## [Entries shown]
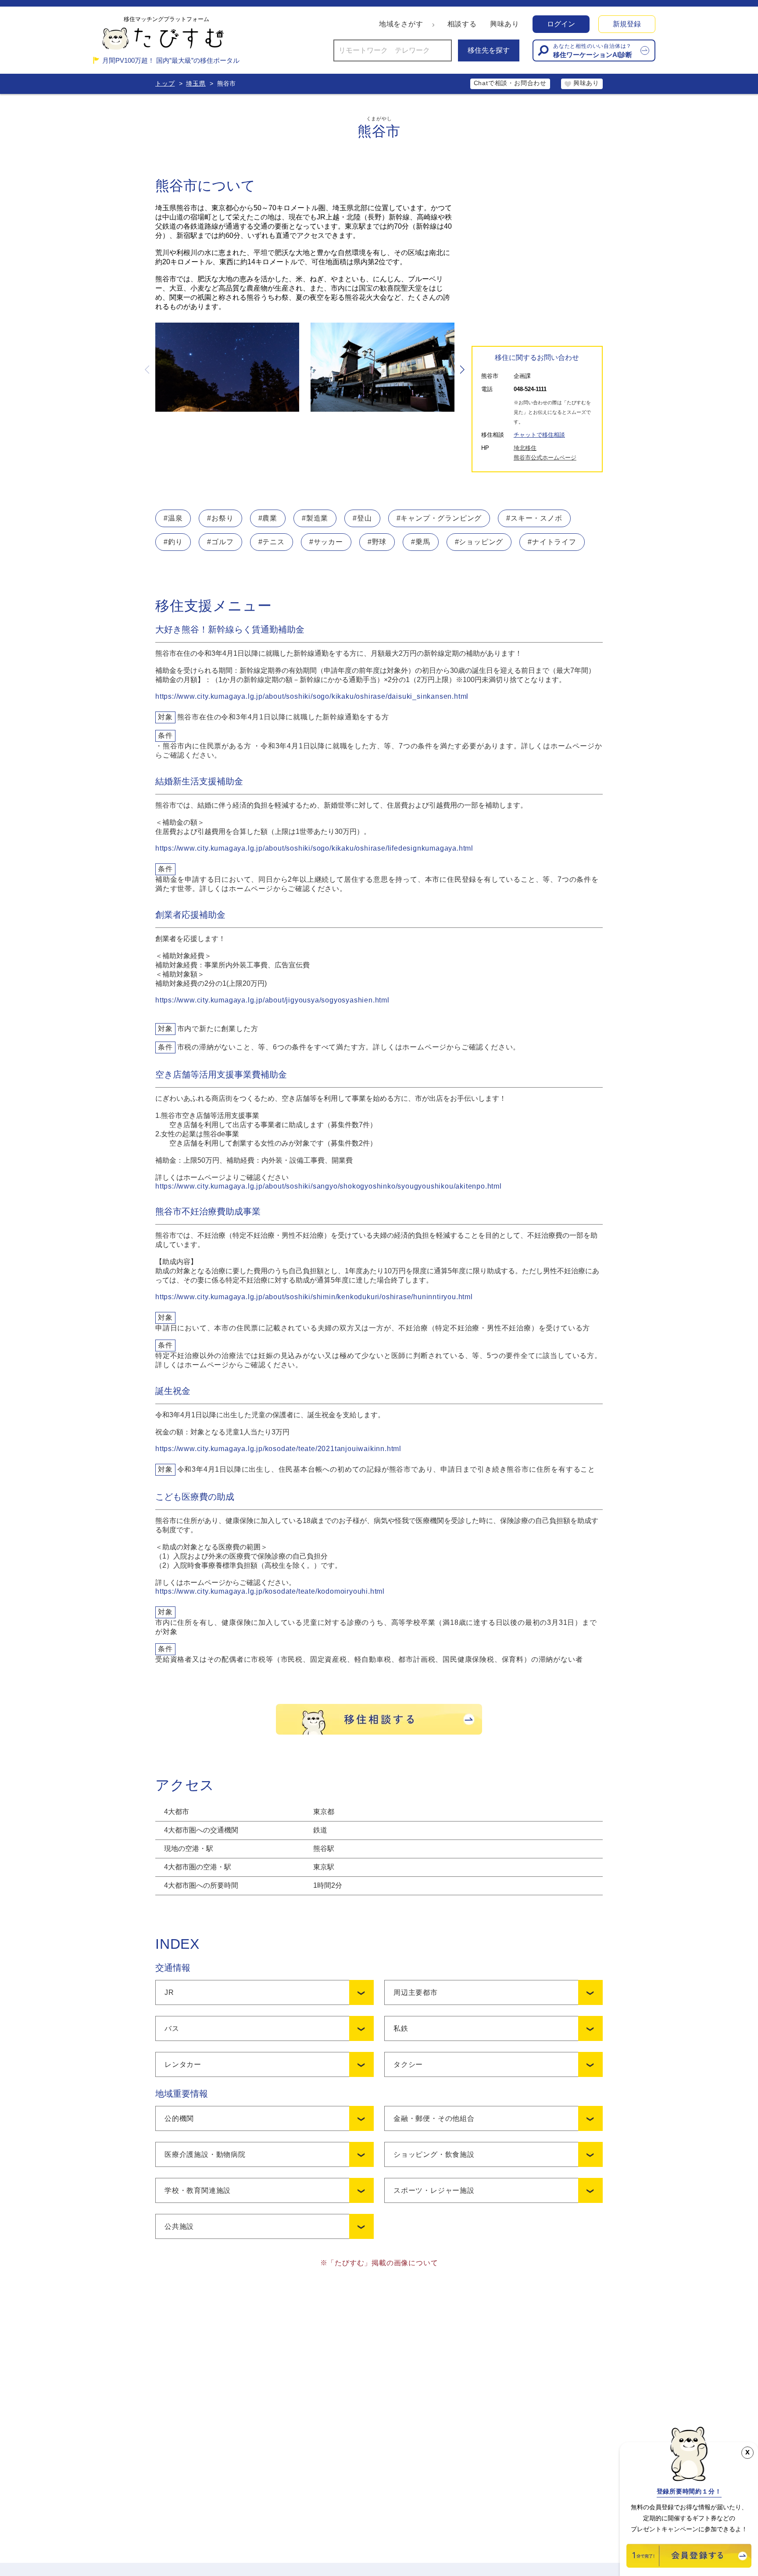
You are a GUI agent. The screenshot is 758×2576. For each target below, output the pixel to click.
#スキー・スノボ (534, 518)
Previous (147, 369)
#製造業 (315, 518)
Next (461, 369)
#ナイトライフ (552, 542)
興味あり (504, 24)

## [Activity]
Print all the lines above exactly as they are, but without the pictures.

## [Answer box]
You are a GUI agent. The screenshot is 758×2576. For each target below, output the pixel to click.
#スキー・スノボ (534, 518)
Previous (147, 369)
#製造業 (315, 518)
Next (461, 369)
#ナイトライフ (552, 542)
興味あり (504, 24)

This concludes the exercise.